According to reports, Buccaneers quarterback Tom Brady’s charity TB12 Foundation, has given more than a million dollars to his for-profit company TB12 Inc.

TB12 Inc, a sports wellness company that sells supplements and “sports therapy” sessions, has reportedly received more than $1.6 million from TB12 Foundation, a charitable organization founded to help athletes to avoid injuries, improve longevity, and stay healthy, according to an exclusive report from the Daily Beast.

According to tax records, the Beast reports that the TB12 Foundation paid $113,786 to TB12 Inc in 2016. For the next two years, the foundation gave more than $600,000 to Brady’s for-profit company. And in 2019, the foundation paid out another $424,921 to TB12 Inc, according to the report.

New England Patriots quarterback Tom Brady poses during the TB12 Grand Opening Event at the TB12 Performance & Recovery Center in Boston on Sep. 17, 2019. (Nic Antaya for The Boston Globe via Getty Images)

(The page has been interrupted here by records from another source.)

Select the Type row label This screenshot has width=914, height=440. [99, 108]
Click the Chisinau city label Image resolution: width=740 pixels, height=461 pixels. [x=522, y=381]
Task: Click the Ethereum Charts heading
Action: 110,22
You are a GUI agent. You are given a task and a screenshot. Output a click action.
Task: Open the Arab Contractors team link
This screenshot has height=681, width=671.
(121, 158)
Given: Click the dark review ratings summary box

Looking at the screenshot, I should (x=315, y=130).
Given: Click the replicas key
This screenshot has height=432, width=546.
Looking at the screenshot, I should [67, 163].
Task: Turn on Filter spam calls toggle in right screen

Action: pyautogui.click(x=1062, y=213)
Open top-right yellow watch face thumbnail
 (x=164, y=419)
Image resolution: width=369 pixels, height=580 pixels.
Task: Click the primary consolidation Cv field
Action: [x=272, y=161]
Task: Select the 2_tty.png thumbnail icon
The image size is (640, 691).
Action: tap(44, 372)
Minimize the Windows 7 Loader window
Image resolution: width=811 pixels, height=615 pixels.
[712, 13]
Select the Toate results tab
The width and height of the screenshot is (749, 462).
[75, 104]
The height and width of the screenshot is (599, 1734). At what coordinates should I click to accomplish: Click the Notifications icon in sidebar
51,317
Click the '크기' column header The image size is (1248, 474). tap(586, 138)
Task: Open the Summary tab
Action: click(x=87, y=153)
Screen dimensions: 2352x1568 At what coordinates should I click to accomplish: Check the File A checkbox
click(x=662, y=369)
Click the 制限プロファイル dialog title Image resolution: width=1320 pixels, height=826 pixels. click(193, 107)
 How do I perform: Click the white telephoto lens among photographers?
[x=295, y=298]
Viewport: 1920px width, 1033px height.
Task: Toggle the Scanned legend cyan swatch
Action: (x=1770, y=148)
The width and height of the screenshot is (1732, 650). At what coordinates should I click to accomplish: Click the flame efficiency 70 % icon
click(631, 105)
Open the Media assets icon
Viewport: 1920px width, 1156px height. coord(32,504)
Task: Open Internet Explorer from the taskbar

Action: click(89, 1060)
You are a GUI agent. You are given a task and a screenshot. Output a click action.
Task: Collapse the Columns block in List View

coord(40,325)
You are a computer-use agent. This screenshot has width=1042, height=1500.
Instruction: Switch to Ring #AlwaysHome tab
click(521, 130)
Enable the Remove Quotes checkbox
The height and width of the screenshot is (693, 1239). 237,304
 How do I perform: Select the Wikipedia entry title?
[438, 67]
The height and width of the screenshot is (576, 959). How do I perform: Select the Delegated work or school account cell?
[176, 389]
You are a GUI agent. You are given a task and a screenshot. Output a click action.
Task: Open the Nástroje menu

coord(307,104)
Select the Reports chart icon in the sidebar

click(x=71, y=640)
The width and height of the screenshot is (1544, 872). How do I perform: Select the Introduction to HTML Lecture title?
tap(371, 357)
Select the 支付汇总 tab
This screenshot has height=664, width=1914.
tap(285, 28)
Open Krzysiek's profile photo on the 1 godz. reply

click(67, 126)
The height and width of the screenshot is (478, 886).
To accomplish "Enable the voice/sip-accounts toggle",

According to the Daily Beast:

Brady, who earned $350 million during his two decades with the New England Patriots, has given a small fraction of his riches to his own charity, with little over $200,000 in donations, according to the TB12 Foundation’s tax filings.

The quarterback’s for-profit company TB12, Inc. is the sole provider of ‘sports therapy’ sessions for the TB12 Foundation. Since it launched in 2015, the foundation has paid Brady’s firm a total of more than $1.6 million for its services, and it’s the only company listed as an ‘independent contractor’ for such treatments.

According to Laurie Styron, executive director of independent nonprofit monitor CharityWatch, the whole arrangement is unusual. “I can say that I haven’t come across this type of arrangement too often in my 19 years of nonprofit financial analysis in a watchdog role,” Styron told the Daily Beast.

“A charity’s board members have a fiduciary duty to act in the best interest of the charity at all times,” Styron exclaimed. “Doing so becomes more complicated when there are competing interests between nonprofit and for-profit legal entities, particularly when the two organizations share key staff who have to balance their fiduciary duties between the two. It has the potential to get tricky if there aren’t adequate safeguards in place.”

A view of TB12 Sports Therapy Center at Patriot Place on March 17, 2020, in Foxborough, Massachusetts. New England Patriots quarterback Tom Brady announced he will leave the Patriots after 20 years with the team to enter free agency. (Maddie Meyer/Getty Images)

Tom Brady is having a very bad year. With a bad season mounting for the Buccaneers, a financial debacle in his investment in the cryptocurrency company FTX — which is being accused of running a ponzi scheme — and a divorce that is cleaving his family in two, things are not going well.

And this controversy surrounding his charity isn’t helping.